Looking back from my current position, I think it kept my sex drive artificially high but this is all justifiable as a man. But by my late 30s I found myself in trouble with my erections when I was with my partner. First sex failed, then it became infrequent. There was always an excuse to avoid it – I drank too much, I stayed up late watching a film, I was too tired and, yes, sometimes I had a headache!
I was worried and frustrated and didn’t really connect any of my sexual problems to porn. I went to my doctor, I had tests – psychosexual counselling was suggested. While the ‘investigations’ were going on, my relationship got worse and I found myself compensating for the lack of desire for Tracy by engaging in risky sexual behaviours in order to make myself ‘work’. Telephone sex lines worked for a while, then I migrated to being a Webcam user and that led me eventually to visiting a massage parlour for the ‘real thing’. I remember leaving the place feeling shameful and empty (I’d entered it bursting and excited). I had broken my own moral codes and beliefs but I knew I was still getting worse. I managed to split myself up into pieces. Good Alex and bad Alex. The bad Alex started to photograph his sleeping partner and when that became too ‘normal’ he started to share the photographs via an online forum. You couldn’t see Tracy’s face so I told myself it was okay, no one would know it was her so it was nothing! Then I started thinking about installing a secret camera somewhere in the house to take ‘more’ secret pictures. My online viewing became totally connected with voyeuristic porn and I felt myself sliding towards more and more risky behaviours – they would have landed me in legal trouble. I went back to my GP this time saying how really down I felt, and I was surprised that I also said to him that I felt quite suicidal. I was taken seriously and I started my talking treatment soon after that visit.

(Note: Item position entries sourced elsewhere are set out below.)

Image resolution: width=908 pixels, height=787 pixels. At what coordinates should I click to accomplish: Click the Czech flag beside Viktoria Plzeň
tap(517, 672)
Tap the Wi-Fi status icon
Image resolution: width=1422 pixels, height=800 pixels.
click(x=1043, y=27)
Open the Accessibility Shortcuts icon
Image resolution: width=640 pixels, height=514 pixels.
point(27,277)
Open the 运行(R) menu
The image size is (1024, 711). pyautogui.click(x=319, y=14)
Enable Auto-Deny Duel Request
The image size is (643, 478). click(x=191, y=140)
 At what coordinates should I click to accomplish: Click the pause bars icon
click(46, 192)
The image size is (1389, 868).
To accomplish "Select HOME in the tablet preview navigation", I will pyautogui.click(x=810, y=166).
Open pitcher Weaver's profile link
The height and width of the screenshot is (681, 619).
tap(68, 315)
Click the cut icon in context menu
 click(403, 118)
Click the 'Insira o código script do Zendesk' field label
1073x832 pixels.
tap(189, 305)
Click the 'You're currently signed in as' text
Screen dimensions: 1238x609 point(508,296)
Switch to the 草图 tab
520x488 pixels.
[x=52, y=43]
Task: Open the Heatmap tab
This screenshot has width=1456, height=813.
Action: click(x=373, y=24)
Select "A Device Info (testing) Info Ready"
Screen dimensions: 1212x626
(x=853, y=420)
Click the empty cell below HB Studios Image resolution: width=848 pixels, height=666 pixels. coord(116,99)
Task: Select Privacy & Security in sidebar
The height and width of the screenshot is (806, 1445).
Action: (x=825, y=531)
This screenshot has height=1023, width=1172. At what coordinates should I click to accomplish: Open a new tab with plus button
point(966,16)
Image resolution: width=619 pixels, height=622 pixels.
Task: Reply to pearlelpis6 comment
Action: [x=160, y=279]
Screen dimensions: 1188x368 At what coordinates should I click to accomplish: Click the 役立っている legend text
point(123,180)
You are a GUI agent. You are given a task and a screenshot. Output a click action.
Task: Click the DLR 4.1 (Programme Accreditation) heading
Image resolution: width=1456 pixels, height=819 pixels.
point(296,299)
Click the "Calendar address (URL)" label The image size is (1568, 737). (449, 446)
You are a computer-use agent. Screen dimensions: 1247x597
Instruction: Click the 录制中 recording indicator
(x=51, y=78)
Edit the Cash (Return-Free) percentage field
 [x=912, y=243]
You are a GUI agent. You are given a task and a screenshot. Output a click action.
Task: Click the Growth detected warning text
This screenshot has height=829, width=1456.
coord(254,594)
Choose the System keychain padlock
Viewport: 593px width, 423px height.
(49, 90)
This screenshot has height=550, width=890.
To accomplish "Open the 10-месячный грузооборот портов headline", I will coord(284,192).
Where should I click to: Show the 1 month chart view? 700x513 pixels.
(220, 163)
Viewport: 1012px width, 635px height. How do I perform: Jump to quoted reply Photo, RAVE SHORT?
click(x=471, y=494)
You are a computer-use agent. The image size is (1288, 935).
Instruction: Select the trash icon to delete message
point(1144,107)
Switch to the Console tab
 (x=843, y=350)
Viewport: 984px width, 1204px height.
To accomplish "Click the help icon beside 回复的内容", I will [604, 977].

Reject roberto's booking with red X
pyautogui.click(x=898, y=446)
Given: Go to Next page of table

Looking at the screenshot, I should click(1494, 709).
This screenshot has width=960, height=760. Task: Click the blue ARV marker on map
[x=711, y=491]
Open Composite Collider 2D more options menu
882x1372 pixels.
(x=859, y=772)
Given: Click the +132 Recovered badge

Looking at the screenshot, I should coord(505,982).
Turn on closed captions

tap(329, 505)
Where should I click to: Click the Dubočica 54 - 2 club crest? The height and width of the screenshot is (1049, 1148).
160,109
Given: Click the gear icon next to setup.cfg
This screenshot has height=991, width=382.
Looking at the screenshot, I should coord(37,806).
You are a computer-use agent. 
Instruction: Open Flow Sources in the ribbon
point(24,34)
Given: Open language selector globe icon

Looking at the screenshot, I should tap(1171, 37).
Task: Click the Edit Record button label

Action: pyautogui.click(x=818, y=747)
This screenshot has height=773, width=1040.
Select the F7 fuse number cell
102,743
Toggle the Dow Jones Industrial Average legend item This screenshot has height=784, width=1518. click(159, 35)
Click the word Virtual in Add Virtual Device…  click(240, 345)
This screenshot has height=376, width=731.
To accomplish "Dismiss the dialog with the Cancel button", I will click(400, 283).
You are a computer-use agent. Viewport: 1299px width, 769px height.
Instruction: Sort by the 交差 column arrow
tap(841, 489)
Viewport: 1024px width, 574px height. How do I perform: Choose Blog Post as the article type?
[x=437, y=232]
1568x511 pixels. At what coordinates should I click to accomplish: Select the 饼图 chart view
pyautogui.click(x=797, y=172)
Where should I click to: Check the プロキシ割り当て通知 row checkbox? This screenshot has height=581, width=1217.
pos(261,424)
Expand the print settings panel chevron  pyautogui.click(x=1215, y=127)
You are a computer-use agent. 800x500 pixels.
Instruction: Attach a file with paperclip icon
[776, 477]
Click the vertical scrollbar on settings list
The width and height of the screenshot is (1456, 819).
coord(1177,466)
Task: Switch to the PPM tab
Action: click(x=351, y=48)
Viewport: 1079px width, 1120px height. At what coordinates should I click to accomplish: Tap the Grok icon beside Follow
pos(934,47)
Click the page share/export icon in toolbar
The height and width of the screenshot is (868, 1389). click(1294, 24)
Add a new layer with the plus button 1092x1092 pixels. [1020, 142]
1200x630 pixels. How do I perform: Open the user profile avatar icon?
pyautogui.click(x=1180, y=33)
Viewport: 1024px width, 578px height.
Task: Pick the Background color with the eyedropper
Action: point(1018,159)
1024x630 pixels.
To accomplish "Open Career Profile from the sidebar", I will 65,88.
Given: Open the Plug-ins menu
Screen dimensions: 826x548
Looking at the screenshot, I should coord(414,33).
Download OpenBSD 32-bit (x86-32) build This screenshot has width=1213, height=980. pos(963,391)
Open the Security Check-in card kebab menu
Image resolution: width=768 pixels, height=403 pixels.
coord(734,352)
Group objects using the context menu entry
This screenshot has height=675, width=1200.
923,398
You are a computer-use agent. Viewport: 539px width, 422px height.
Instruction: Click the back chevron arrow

I used the Internet positively and read articles on voyeurism and, difficult as it was, I began to talk to the therapist about my secret sexual life. Tracy, to my utter amazement and disbelief, didn’t leave me. We have also worked as a couple with a therapist on the issues of trust and more deeply on our joint sexual life. Things aren’t totally fixed, perhaps they never can be, but we regularly talk about things and it really helps. I feel myself to be exceptionally lucky to have a partner who wants to help me and stay with me rather than leave me or take legal action for my sharing her image online. Knowing that I have her support has made sticking to ‘no Internet’ look possible. The longer I stay away from it, the more my love and admiration for Tracy grows. We are hoping to set a date to get married next year and for that alone I am finished with Internet porn for good.